第二次大戦後、ドンとミミ夫妻は12人の子に恵まれ、幸せな生活を送っていた。だが成長とともに子どもたちは精神に異変をきたし、6人が統合失調症と診断された。厳格な両親のもとで育った息子たちが次々と発症したギャルヴィン一家の実話である。※本稿は、ロバート・コルカー(著)、柴田裕之(翻訳)『統合失調症の一族:遺伝か、環境か』(早川書房)の一部を抜粋・編集したものです。
“申し分のない男”が起こした
たった一度の暴力が家族を壊す
ギャルヴィン家は、けっして普通の家族ではなかった。ドナルド(編集部注/ギャルヴィン家の長男)が最初の、最も目立つ症例だった年月にも、弟のうち5人がひっそりと、精神に変調を来しつつあった。

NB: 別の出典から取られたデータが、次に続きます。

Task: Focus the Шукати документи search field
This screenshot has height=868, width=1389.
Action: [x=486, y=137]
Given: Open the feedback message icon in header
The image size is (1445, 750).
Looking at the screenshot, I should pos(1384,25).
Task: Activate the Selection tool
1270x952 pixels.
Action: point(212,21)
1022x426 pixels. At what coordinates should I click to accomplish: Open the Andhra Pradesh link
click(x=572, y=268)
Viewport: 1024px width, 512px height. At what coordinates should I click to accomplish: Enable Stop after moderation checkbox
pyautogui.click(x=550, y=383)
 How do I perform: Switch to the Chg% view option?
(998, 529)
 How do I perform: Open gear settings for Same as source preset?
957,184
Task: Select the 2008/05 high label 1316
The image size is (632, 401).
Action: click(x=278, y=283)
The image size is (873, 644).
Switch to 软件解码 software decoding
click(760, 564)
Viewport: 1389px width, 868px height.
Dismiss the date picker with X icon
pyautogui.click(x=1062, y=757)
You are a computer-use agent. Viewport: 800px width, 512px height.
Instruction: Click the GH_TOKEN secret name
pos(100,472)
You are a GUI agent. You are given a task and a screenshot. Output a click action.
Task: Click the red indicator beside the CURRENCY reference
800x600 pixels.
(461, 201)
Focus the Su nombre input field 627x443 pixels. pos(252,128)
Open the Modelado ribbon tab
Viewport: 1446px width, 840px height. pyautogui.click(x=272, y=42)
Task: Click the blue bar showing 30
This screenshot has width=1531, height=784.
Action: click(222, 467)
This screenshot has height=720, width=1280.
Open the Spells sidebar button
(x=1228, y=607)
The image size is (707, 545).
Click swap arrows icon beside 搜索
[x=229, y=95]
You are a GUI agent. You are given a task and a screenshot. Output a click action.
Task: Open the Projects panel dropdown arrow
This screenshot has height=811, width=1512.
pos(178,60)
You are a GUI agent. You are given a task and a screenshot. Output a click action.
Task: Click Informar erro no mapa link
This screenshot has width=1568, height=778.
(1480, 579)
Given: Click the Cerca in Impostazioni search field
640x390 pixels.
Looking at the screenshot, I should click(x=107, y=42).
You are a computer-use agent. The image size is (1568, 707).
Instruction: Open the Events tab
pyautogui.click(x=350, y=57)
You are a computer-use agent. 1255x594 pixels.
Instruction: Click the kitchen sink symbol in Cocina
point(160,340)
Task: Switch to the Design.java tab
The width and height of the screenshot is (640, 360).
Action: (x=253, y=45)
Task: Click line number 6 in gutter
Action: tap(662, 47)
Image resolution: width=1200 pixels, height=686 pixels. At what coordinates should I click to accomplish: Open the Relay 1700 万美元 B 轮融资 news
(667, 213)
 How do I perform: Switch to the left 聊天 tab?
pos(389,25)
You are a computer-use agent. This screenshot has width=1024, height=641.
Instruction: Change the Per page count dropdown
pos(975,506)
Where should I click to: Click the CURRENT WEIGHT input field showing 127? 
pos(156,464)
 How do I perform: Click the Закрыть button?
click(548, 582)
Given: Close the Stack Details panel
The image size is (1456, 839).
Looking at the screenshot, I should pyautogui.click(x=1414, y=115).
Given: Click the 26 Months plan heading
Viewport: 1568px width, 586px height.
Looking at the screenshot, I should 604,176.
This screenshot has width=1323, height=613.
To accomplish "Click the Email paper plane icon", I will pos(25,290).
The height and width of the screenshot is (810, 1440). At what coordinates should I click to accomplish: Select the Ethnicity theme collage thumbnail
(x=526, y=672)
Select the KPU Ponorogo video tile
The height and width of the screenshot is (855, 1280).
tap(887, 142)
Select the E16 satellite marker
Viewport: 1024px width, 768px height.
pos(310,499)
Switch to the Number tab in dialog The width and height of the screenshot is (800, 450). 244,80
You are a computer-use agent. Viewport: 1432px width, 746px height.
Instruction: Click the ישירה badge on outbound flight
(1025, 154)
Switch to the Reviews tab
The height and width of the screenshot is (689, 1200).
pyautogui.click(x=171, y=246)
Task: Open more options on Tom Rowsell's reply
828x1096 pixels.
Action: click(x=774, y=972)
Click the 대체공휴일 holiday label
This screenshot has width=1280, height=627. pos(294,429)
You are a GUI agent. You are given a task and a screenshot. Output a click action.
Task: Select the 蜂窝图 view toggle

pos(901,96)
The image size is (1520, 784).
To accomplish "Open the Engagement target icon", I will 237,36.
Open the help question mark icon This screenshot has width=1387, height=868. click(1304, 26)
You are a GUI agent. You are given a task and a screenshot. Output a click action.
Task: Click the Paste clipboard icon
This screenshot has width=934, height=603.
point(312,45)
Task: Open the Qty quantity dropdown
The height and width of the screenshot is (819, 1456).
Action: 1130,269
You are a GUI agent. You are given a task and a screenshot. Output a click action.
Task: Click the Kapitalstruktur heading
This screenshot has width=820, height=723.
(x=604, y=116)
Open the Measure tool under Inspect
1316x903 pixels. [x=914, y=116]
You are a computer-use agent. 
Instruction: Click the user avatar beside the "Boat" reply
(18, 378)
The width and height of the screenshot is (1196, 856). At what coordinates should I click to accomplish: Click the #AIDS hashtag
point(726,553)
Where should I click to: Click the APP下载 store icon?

その1人が末弟で一家の叛逆児のピーターであり、躁病で乱暴で、長年にわたってあらゆる支援を拒んだ。
才能のある陶芸家のマシューもそうで、彼は自分がポール・マッカートニーだと思い込んでいないときには、自分の気分が天気を決めていると信じていた。
病気になった兄弟のうちで最も物腰が柔らかく、痛いほど自意識が強いジョセフは、異なる時や場所の人の声を、はっきりと聞いた。
そして、一匹狼の2男のジムは、ドナルドと激しく争い、一家でも特にか弱い者たちに襲いかかった。妹のメアリーとマーガレットが、とりわけひどい目に遭わされた。
最後がブライアン、申し分のないブライアン、一家のアイドルで、深刻そのものの恐怖心を家族の誰からも隠していた──が、たった一度の不可解な暴力の爆発で、家族全員の人生を永久に変えることになる。